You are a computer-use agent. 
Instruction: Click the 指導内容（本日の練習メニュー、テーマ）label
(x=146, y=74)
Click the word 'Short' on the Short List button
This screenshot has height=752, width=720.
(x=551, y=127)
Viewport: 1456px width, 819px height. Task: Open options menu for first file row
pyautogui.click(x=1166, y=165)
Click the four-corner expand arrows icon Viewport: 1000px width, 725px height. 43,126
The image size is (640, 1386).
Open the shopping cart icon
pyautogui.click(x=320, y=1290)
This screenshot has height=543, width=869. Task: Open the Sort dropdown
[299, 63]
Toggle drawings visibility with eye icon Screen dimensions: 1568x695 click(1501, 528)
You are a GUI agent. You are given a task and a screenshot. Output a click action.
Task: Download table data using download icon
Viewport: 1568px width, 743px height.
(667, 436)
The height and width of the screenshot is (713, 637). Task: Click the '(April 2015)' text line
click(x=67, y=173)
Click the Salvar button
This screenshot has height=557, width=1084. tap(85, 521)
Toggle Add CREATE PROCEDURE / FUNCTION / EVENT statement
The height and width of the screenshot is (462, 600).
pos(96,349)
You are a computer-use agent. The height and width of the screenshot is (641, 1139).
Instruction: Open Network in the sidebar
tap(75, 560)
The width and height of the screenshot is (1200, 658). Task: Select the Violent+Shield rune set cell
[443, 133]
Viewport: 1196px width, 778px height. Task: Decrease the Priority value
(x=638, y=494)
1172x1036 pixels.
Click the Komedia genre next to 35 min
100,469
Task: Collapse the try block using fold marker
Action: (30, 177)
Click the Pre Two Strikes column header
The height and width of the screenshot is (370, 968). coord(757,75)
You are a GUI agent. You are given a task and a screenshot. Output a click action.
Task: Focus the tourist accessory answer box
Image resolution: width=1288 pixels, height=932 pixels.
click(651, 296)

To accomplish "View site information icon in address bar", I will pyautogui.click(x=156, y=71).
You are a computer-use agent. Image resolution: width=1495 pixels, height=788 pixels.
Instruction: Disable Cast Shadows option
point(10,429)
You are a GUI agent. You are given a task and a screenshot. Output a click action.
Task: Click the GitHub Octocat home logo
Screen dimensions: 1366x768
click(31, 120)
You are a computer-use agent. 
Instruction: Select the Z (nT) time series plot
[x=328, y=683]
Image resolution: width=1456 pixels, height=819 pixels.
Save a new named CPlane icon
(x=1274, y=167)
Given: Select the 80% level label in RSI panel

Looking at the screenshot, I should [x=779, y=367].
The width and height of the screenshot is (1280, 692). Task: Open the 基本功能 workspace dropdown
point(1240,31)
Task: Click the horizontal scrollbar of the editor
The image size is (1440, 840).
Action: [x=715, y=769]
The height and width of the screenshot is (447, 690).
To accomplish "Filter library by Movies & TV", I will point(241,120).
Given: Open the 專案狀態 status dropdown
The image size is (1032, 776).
====================
Reproduce all of the entries above, changing every "computer-use agent" to "desktop automation agent" and leaving everything else unchanged.

You are a desktop automation agent. 
Instruction: Click the 指導内容（本日の練習メニュー、テーマ）label
(x=146, y=74)
Click the word 'Short' on the Short List button
This screenshot has height=752, width=720.
(x=551, y=127)
Viewport: 1456px width, 819px height. Task: Open options menu for first file row
pyautogui.click(x=1166, y=165)
Click the four-corner expand arrows icon Viewport: 1000px width, 725px height. 43,126
The image size is (640, 1386).
Open the shopping cart icon
pyautogui.click(x=320, y=1290)
This screenshot has height=543, width=869. Task: Open the Sort dropdown
[299, 63]
Toggle drawings visibility with eye icon Screen dimensions: 1568x695 click(1501, 528)
You are a GUI agent. You are given a task and a screenshot. Output a click action.
Task: Download table data using download icon
Viewport: 1568px width, 743px height.
(667, 436)
The height and width of the screenshot is (713, 637). Task: Click the '(April 2015)' text line
click(x=67, y=173)
Click the Salvar button
This screenshot has height=557, width=1084. tap(85, 521)
Toggle Add CREATE PROCEDURE / FUNCTION / EVENT statement
The height and width of the screenshot is (462, 600).
pos(96,349)
You are a desktop automation agent. The height and width of the screenshot is (641, 1139).
Instruction: Open Network in the sidebar
tap(75, 560)
The width and height of the screenshot is (1200, 658). Task: Select the Violent+Shield rune set cell
[443, 133]
Viewport: 1196px width, 778px height. Task: Decrease the Priority value
(x=638, y=494)
1172x1036 pixels.
Click the Komedia genre next to 35 min
100,469
Task: Collapse the try block using fold marker
Action: (30, 177)
Click the Pre Two Strikes column header
The height and width of the screenshot is (370, 968). coord(757,75)
You are a GUI agent. You are given a task and a screenshot. Output a click action.
Task: Focus the tourist accessory answer box
Image resolution: width=1288 pixels, height=932 pixels.
click(651, 296)

To accomplish "View site information icon in address bar", I will pyautogui.click(x=156, y=71).
You are a desktop automation agent. Image resolution: width=1495 pixels, height=788 pixels.
Instruction: Disable Cast Shadows option
point(10,429)
You are a GUI agent. You are given a task and a screenshot. Output a click action.
Task: Click the GitHub Octocat home logo
Screen dimensions: 1366x768
click(31, 120)
You are a desktop automation agent. 
Instruction: Select the Z (nT) time series plot
[x=328, y=683]
Image resolution: width=1456 pixels, height=819 pixels.
Save a new named CPlane icon
(x=1274, y=167)
Given: Select the 80% level label in RSI panel

Looking at the screenshot, I should [x=779, y=367].
The width and height of the screenshot is (1280, 692). Task: Open the 基本功能 workspace dropdown
point(1240,31)
Task: Click the horizontal scrollbar of the editor
The image size is (1440, 840).
Action: [x=715, y=769]
The height and width of the screenshot is (447, 690).
To accomplish "Filter library by Movies & TV", I will point(241,120).
Given: Open the 專案狀態 status dropdown
The image size is (1032, 776).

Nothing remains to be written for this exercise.